- EXTRACTED TEXT -

Many committees and departments across Fondren, including its information technology department, the User Experience Office, the Access Services department and the Kelley Center, along with other Rice student employees, Fondren Library Ambassadors and the Graduate Student Library Advisory Board also pitched in to help set up and break down events, spread the word on social media, create websites and graphics and more.
Three Rice student organizations also came together to host a National Voter Registration Day event at Fondren Sept. 21. Despite a move inside due to inclement weather and the second day of the event being canceled due to a tropical depression, they nevertheless registered 22 voters.
One former Rice faculty member even came out of retirement to help: David Tobin, who taught in the Jones Graduate School of Business, manned the table Oct. 5 and hand-delivered forms collected during the last two days of the events to the county clerk’s office. Other Fondren staff — all trained as Harris County-certified Volunteer Deputy Voter Registrars — joined professors, staff and students at the table in the weeklong drive as offices across Rice helped Thomas and Xiong get the word out.
Day by day, their numbers grew: On the first day of their weeklong push, Sept. 28, they registered nine voters. On the second day, students were already waiting for the volunteers outside Fondren when they arrived to set up their table.
And on the final day, Oct. 5, they registered 66 people in only three hours — another record for the Fondren team.
“We were standing on the shoulders of giants,” Xiong said.
'Passion is contagious'
Among many others, Xiong credited Elizabeth Vann, the CCL’s director of programs and partnerships, with establishing the campuswide RICEngaged group in 2016 that provided support and connections for such events as voter registration drives.
Rice President David Leebron continually encouraged the Rice community to register, she said. Director of university relations Greg Marshall and vice provost and university librarian Sara Lowman provided timely guidance to keep the events in compliance with the university policies and CDC guidelines. And Sara Lowman supported her staff pitching in on multiple levels, whether helping with social media or sharing resources -- like the giant printers in Fondren’s Digital Media Commons.

- SUPPLIED DATA -
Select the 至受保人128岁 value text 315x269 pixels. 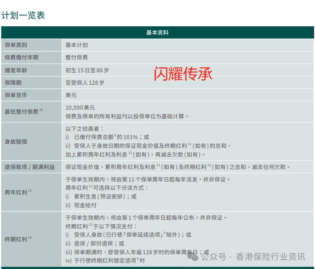coord(85,83)
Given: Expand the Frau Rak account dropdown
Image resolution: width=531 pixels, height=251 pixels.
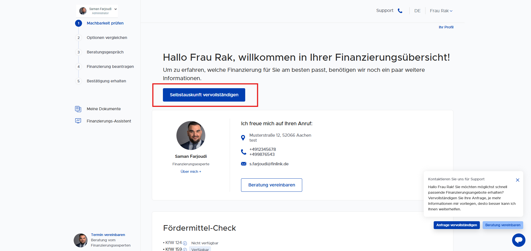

- EXERCISE INSTRUCTIONS -
A – Retype the stretch of the passage on Fondren's voter registration drive from "Many committees and" through "graphics and more.".
B – Pick up the passage on Fondren's voter registration drive where it stops and carry it on.

- SOLVED PROBLEMS -
A –
Many committees and departments across Fondren, including its information technology department, the User Experience Office, the Access Services department and the Kelley Center, along with other Rice student employees, Fondren Library Ambassadors and the Graduate Student Library Advisory Board also pitched in to help set up and break down events, spread the word on social media, create websites and graphics and more.

B –
“That continuous administrative support from top to bottom, that's one of the key factors for success,” Xiong said. “We were not alone. Passion is contagious.”
Among other accomplishments, Fondren’s volunteers registered students and staff, answered questions for those new to voting in Harris County, those wanting to cast absentee votes and international students, helped to update addresses and hand-delivered completed registration forms not only for their own drive but also for others.
They also made sure voters had all the information they needed, from printed sample ballots — available for free upon request at the library’s circulation desk — to what to do if you cannot reasonably attain one of the seven forms of voter ID accepted in the state of Texas (bottom line: you can still vote).
“With the pandemic, there are so many things that have changed around voting in the 2020 election,” Thomas said. “And of course, everyone's very excited to hear about Rice Stadium being a polling location this year, and we were really happy to share that news.”
And the assistance didn’t end with Fondren’s voter registration drive: The librarians emphasized they’re always available to answer questions or help locate resources, whether it’s a League of Women Voters guide or directions to the RiceVotes portal.
Xiong and Thomas are still answering questions about the voting process through firstname.lastname@example.org as well as Fondren’s FAQ page. Fondren Library has also set up 2020 voting and election information boards at each library entrance.
“As librarians, it's a natural fit to provide impartial, accurate information,” Thomas said. “That's our wheelhouse. That's what we do.”